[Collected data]
↓

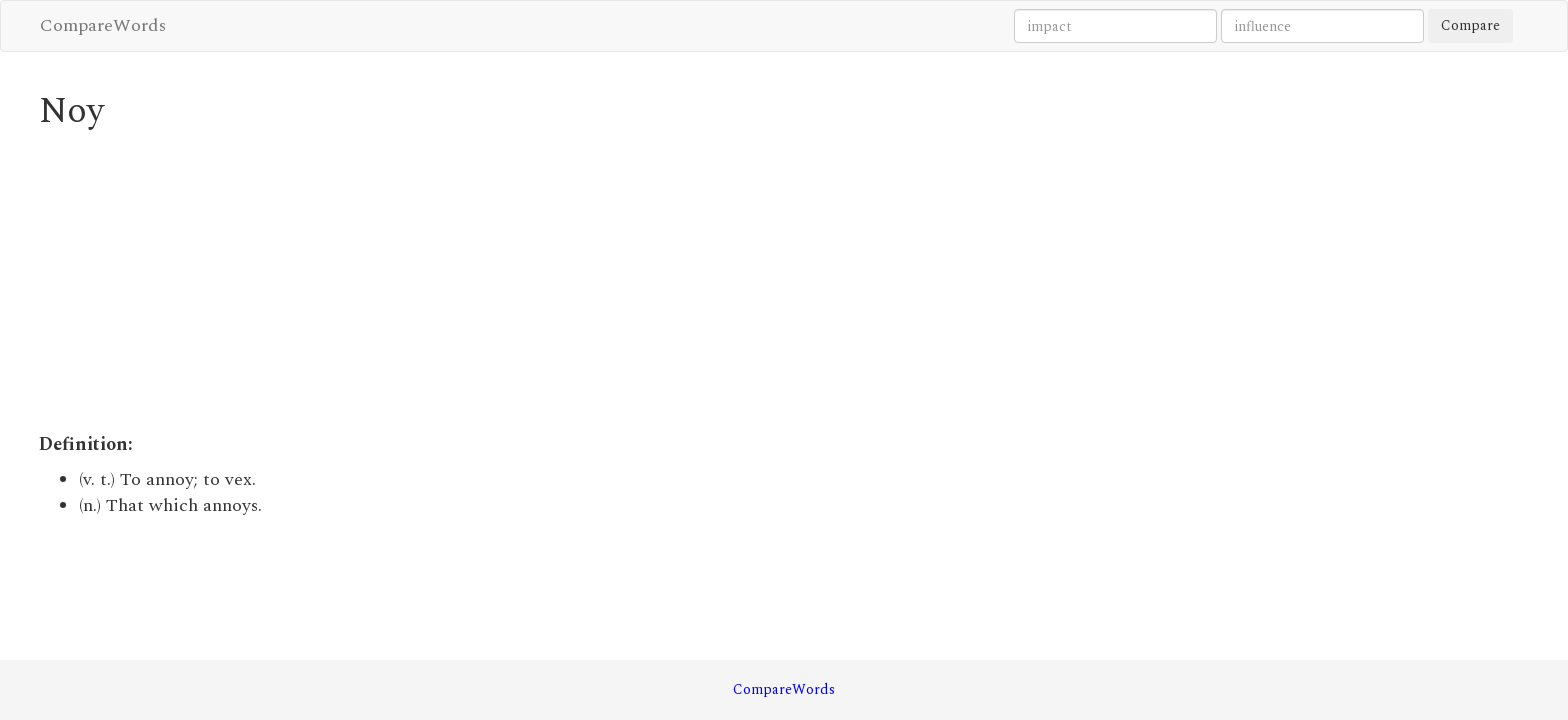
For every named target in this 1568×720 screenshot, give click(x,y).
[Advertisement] (594, 282)
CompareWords (103, 25)
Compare (1470, 25)
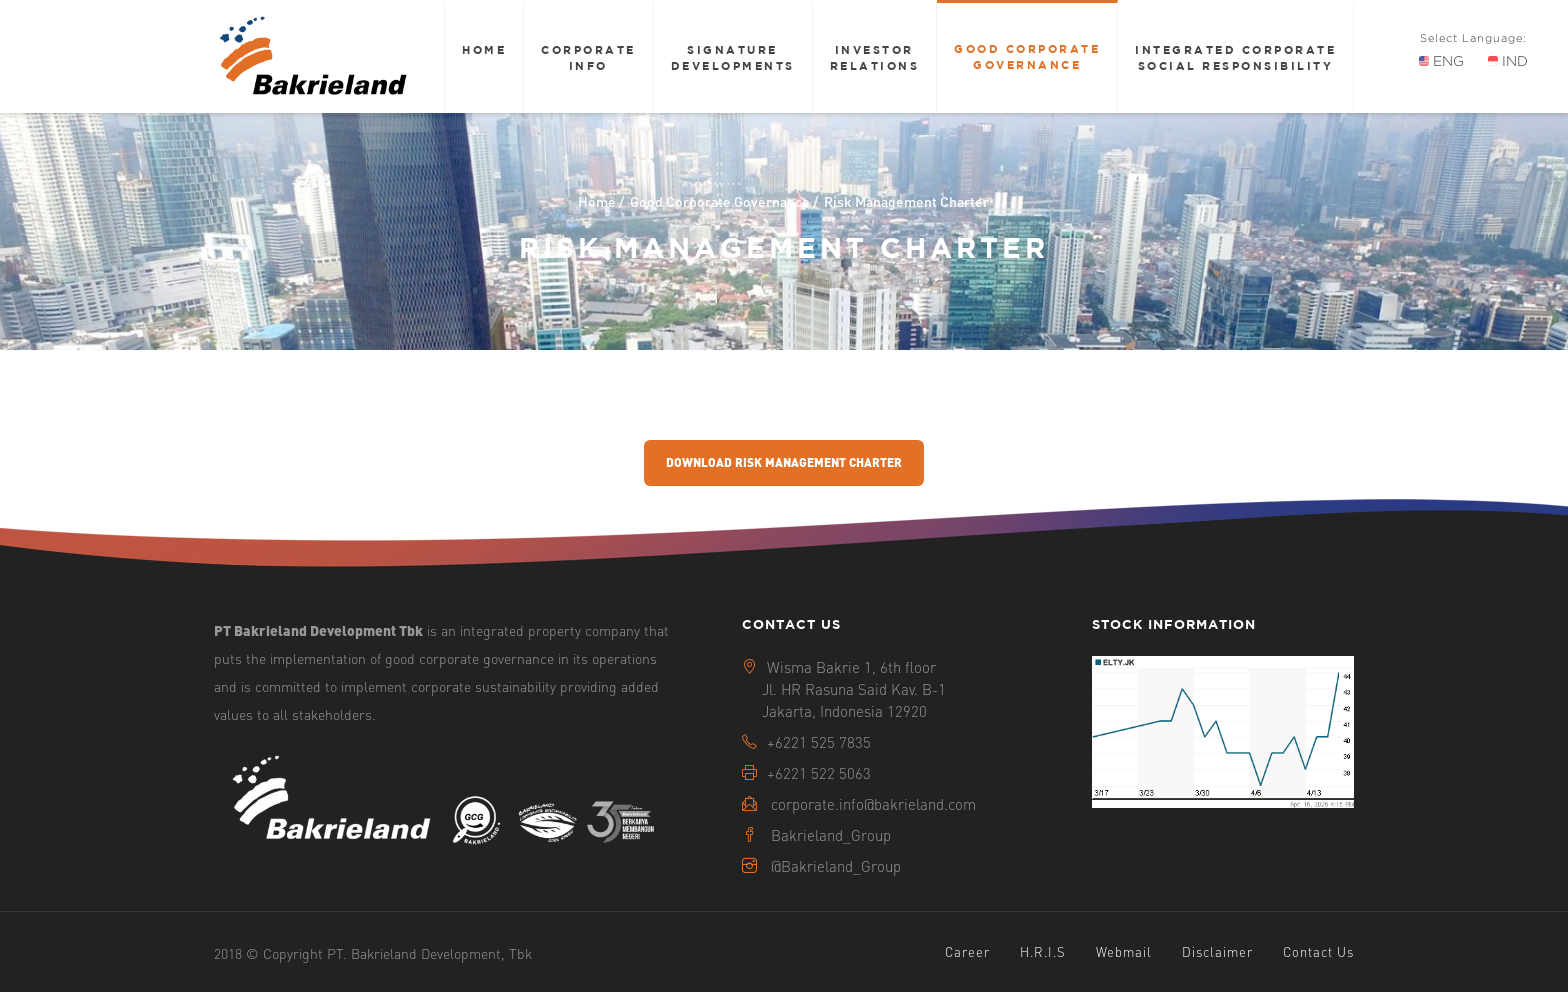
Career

↑

## Given problem
Rewrite all of the collected data, substituting "labeled item" for "named target" and changing nothing else. Leave the pictures out of your answer.

## Completed exercise
For every labeled item in this 1568×720 screenshot, give click(x,y).
[Advertisement] (594, 282)
CompareWords (103, 25)
Compare (1470, 25)
Career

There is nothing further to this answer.